• _Work request_:
Extract only the lines running from the top of the entries to the line that holds "Given: Toggle the". Include that line and omit the pictures.

- - -

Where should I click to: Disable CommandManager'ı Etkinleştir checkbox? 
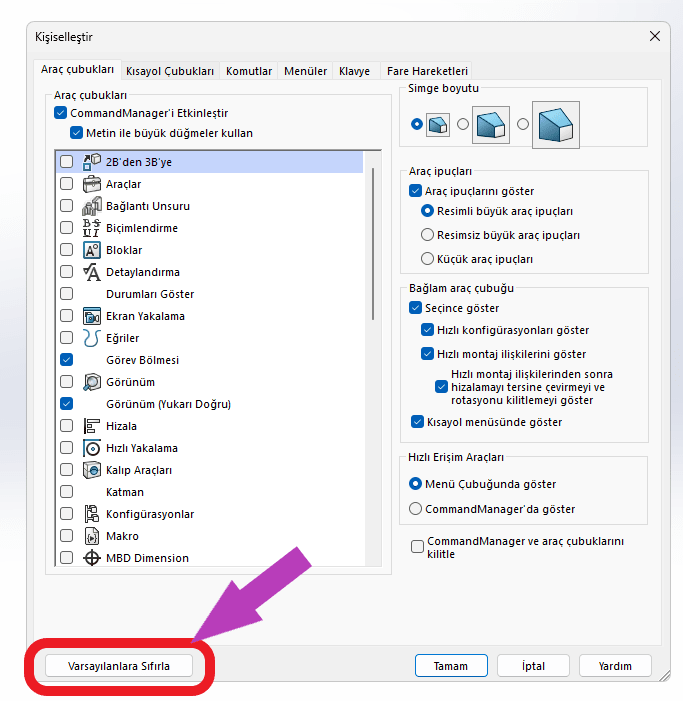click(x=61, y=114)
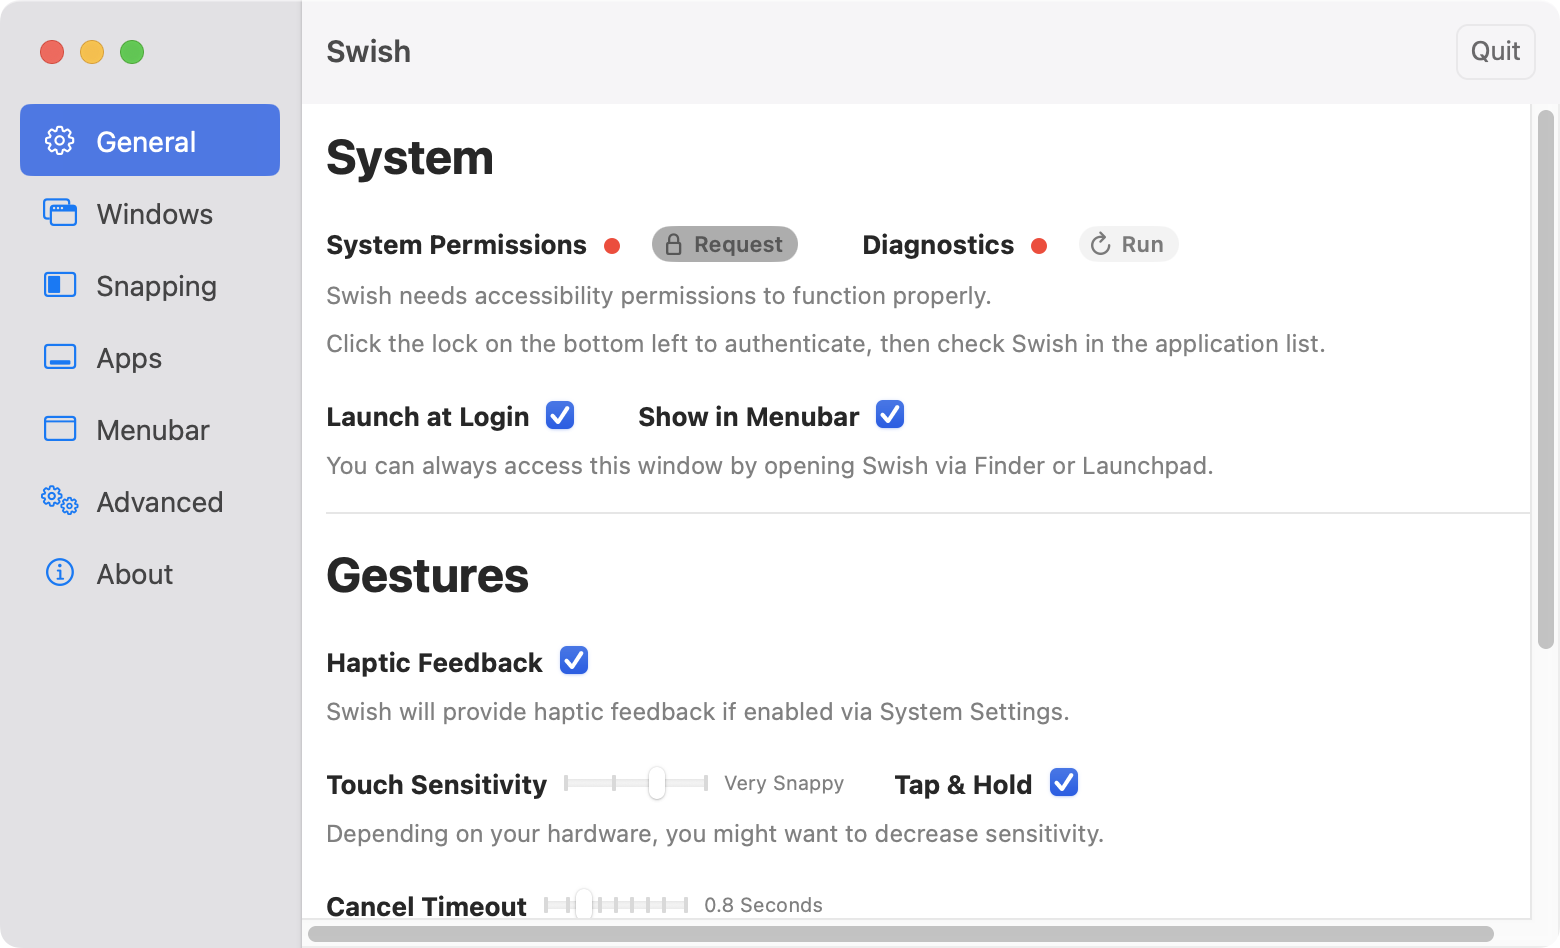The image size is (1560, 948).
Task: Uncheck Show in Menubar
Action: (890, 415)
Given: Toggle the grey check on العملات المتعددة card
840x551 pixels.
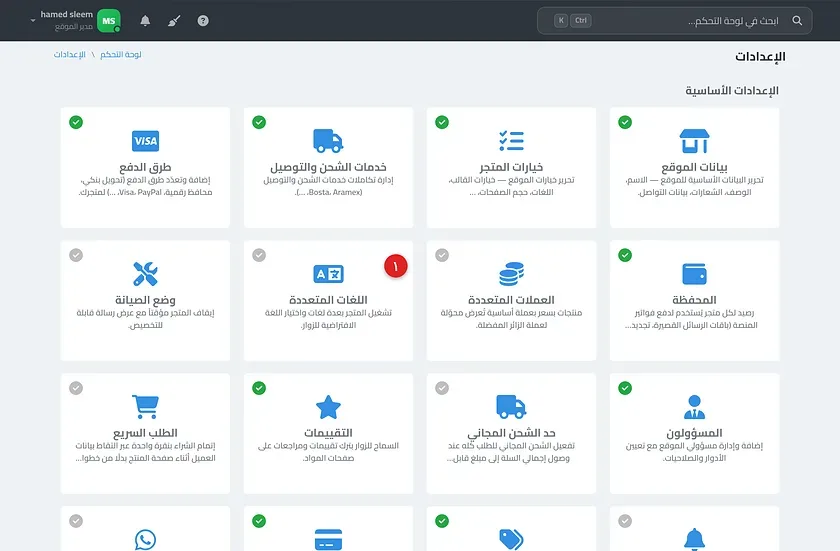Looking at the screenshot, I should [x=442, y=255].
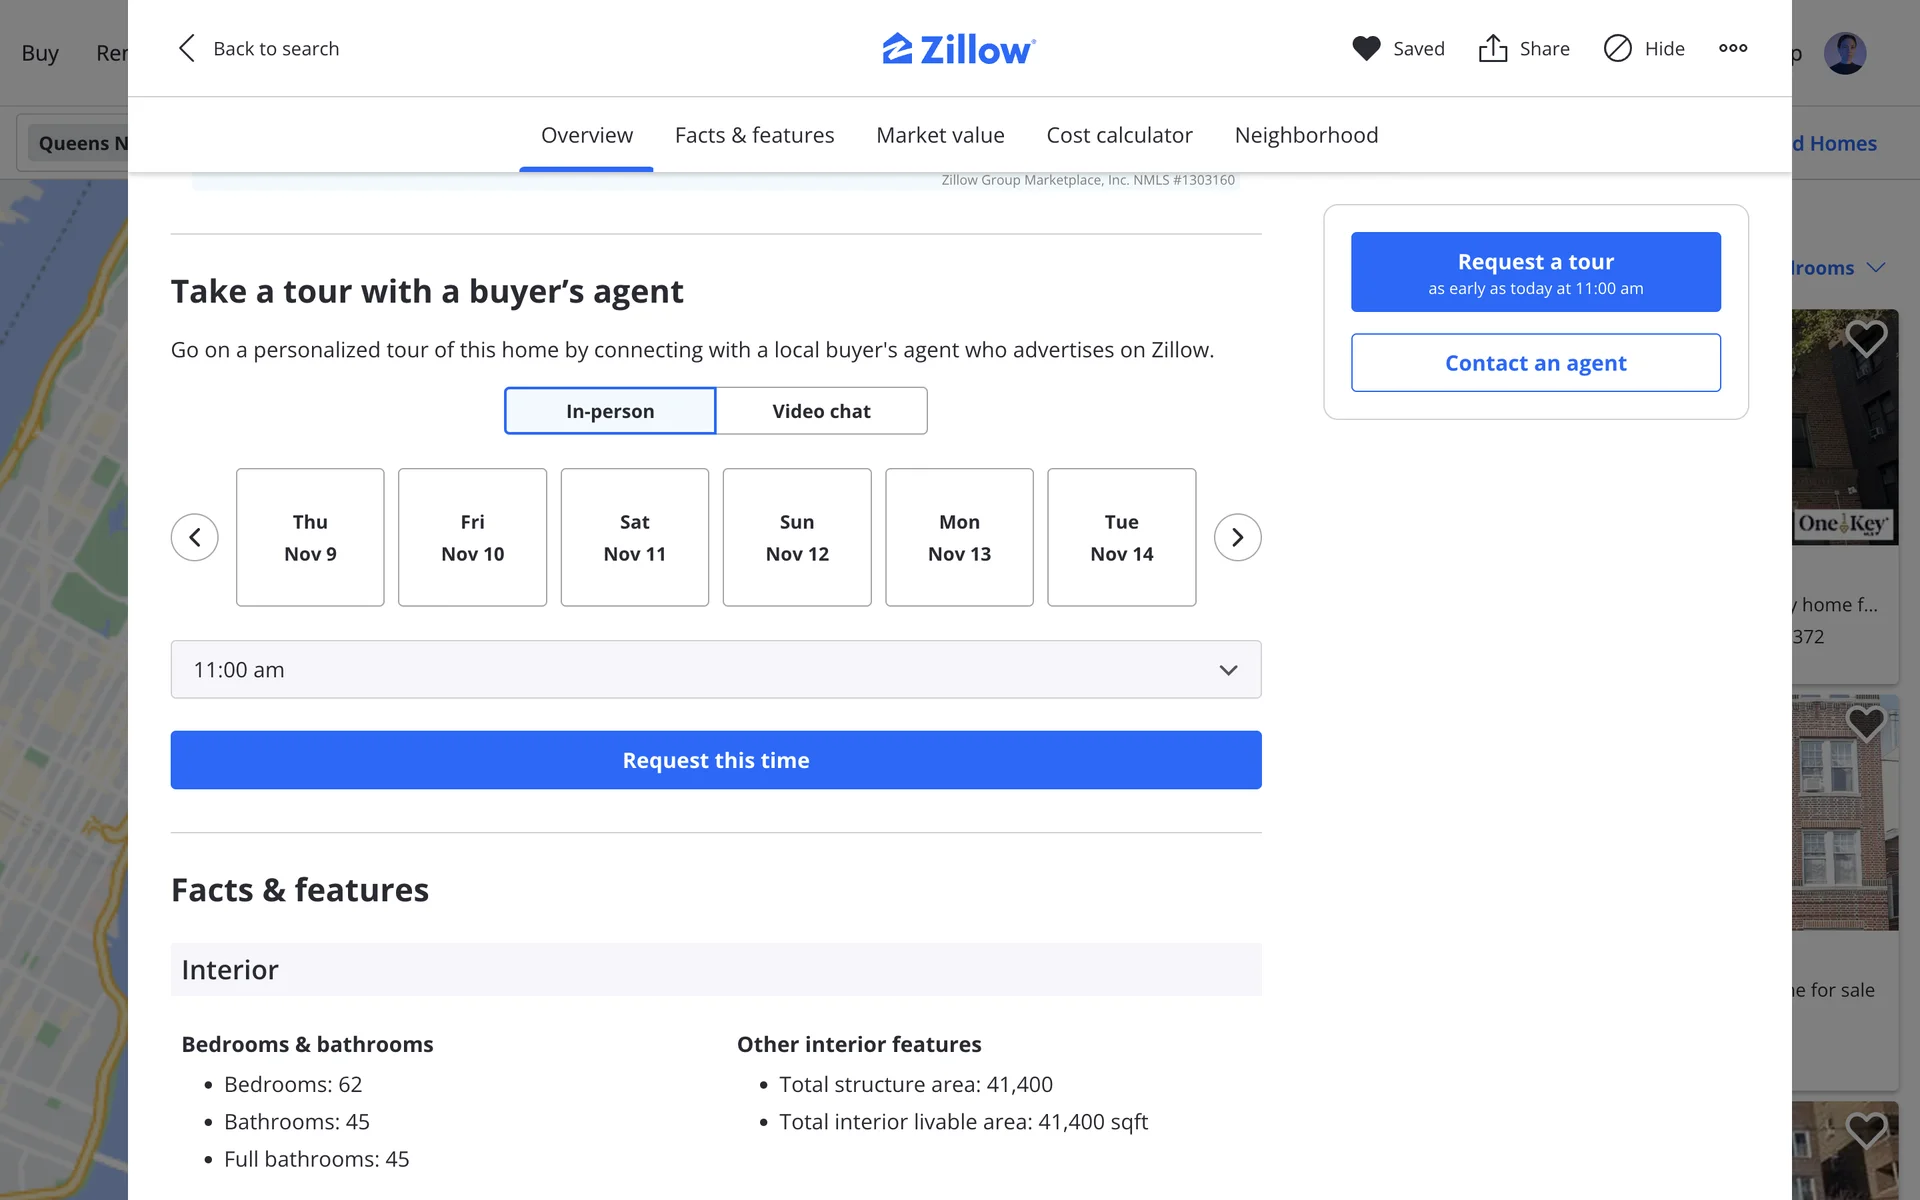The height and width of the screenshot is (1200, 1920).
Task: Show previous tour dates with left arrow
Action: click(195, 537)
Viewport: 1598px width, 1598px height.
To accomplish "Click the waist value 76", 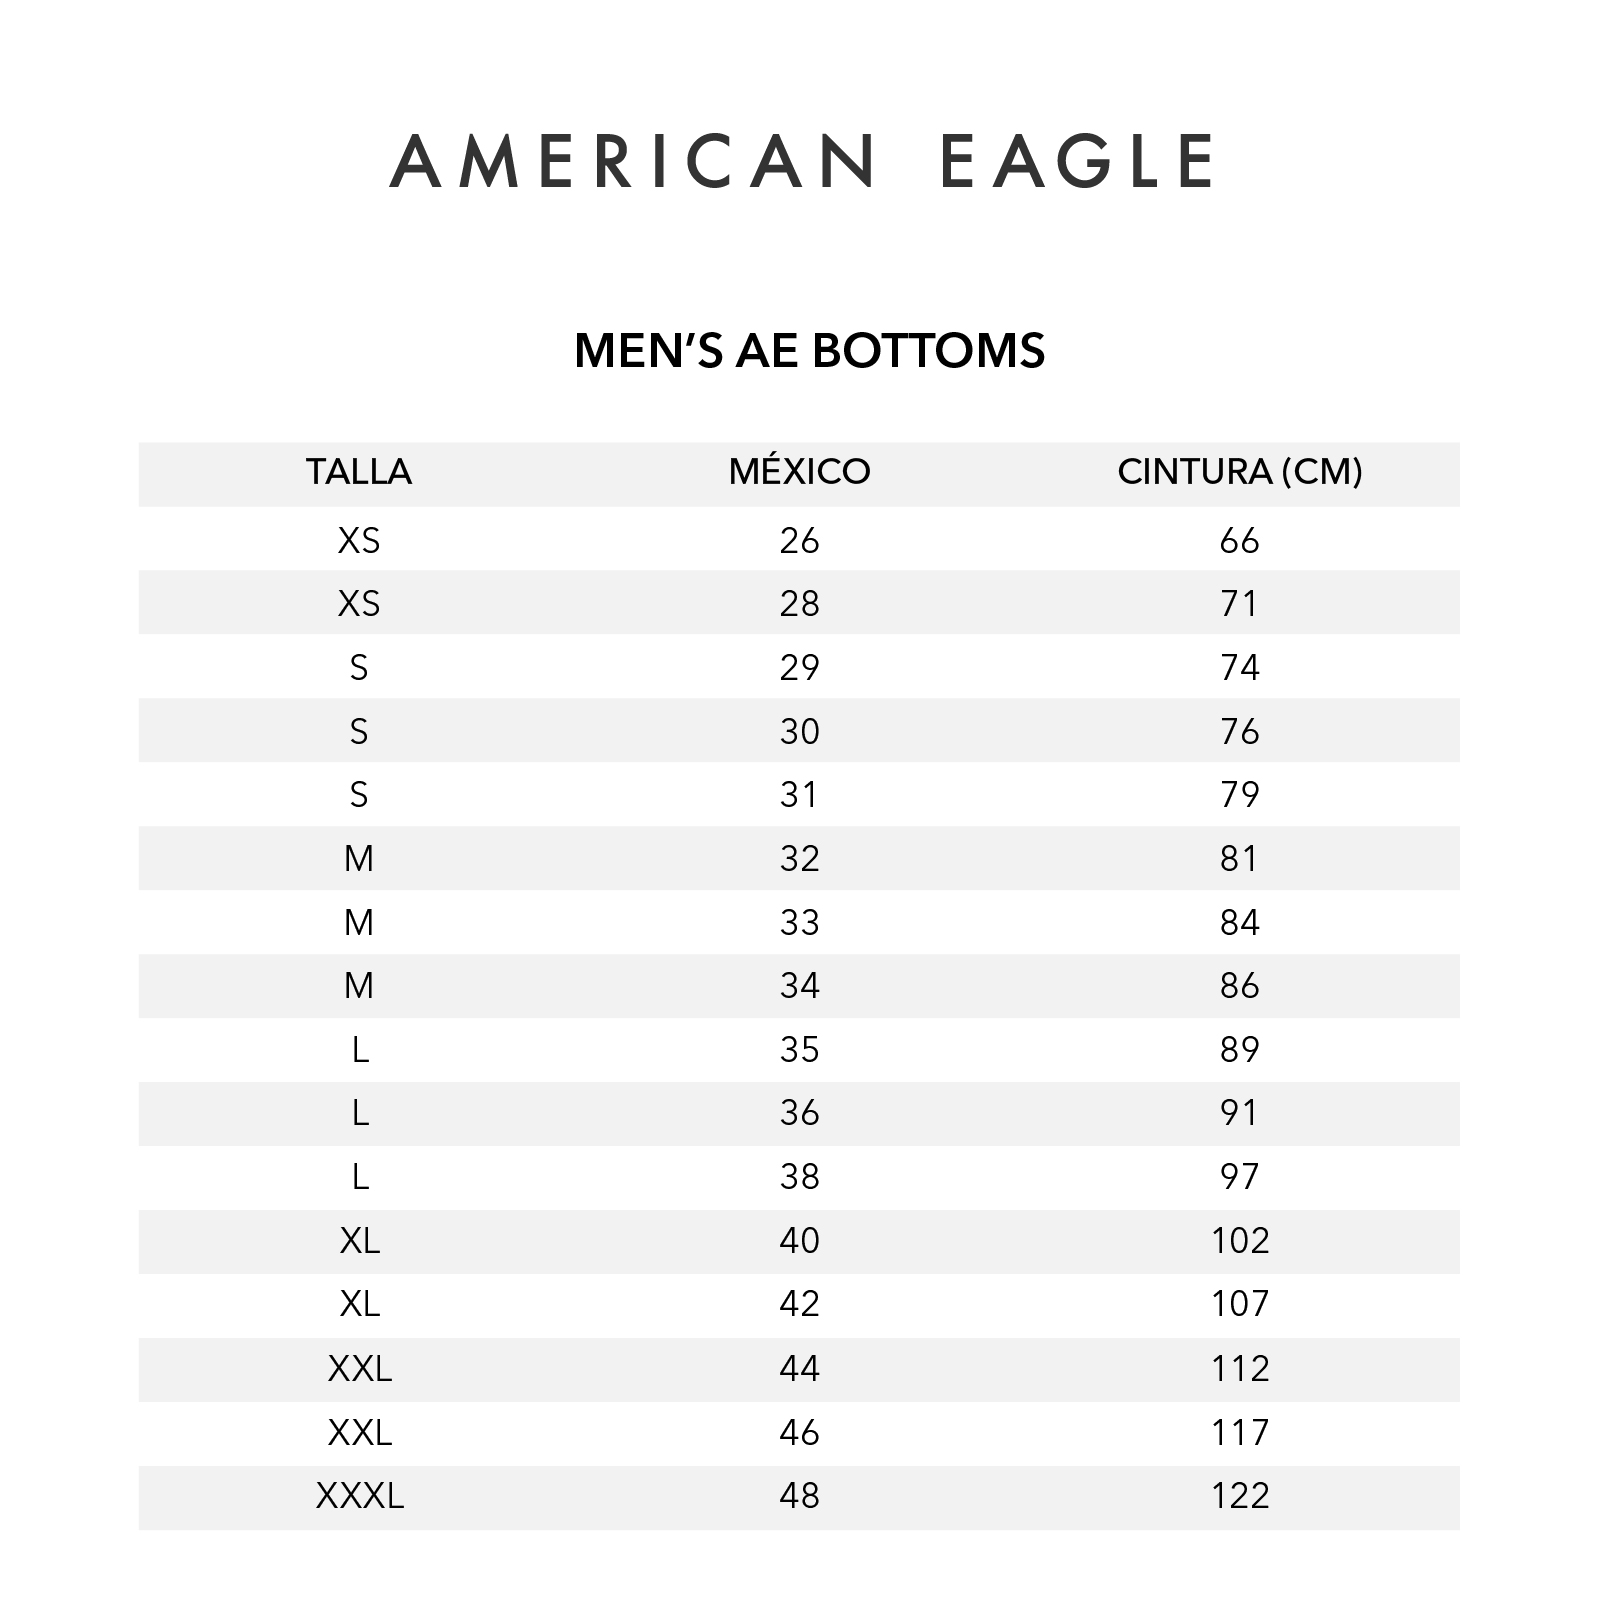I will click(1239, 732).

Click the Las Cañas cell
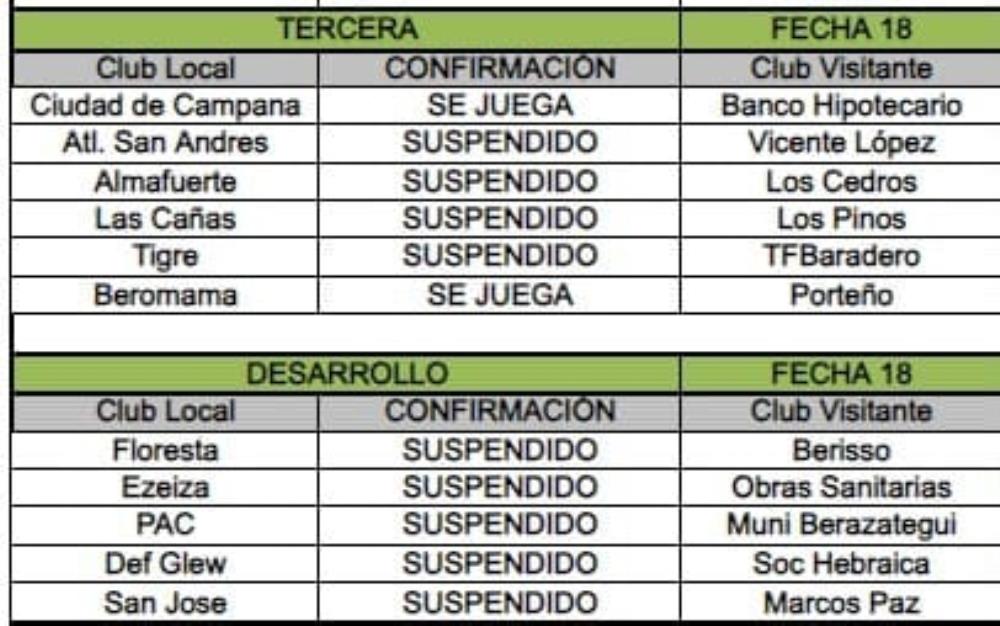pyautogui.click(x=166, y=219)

- - -

• _Expected output_:
Where should I click to: Disable CommandManager'ı Etkinleştir checkbox? 
click(x=61, y=114)
The image size is (1560, 948).
Task: Uncheck Show in Menubar
Action: (890, 415)
Given: Toggle the grey check on العملات المتعددة card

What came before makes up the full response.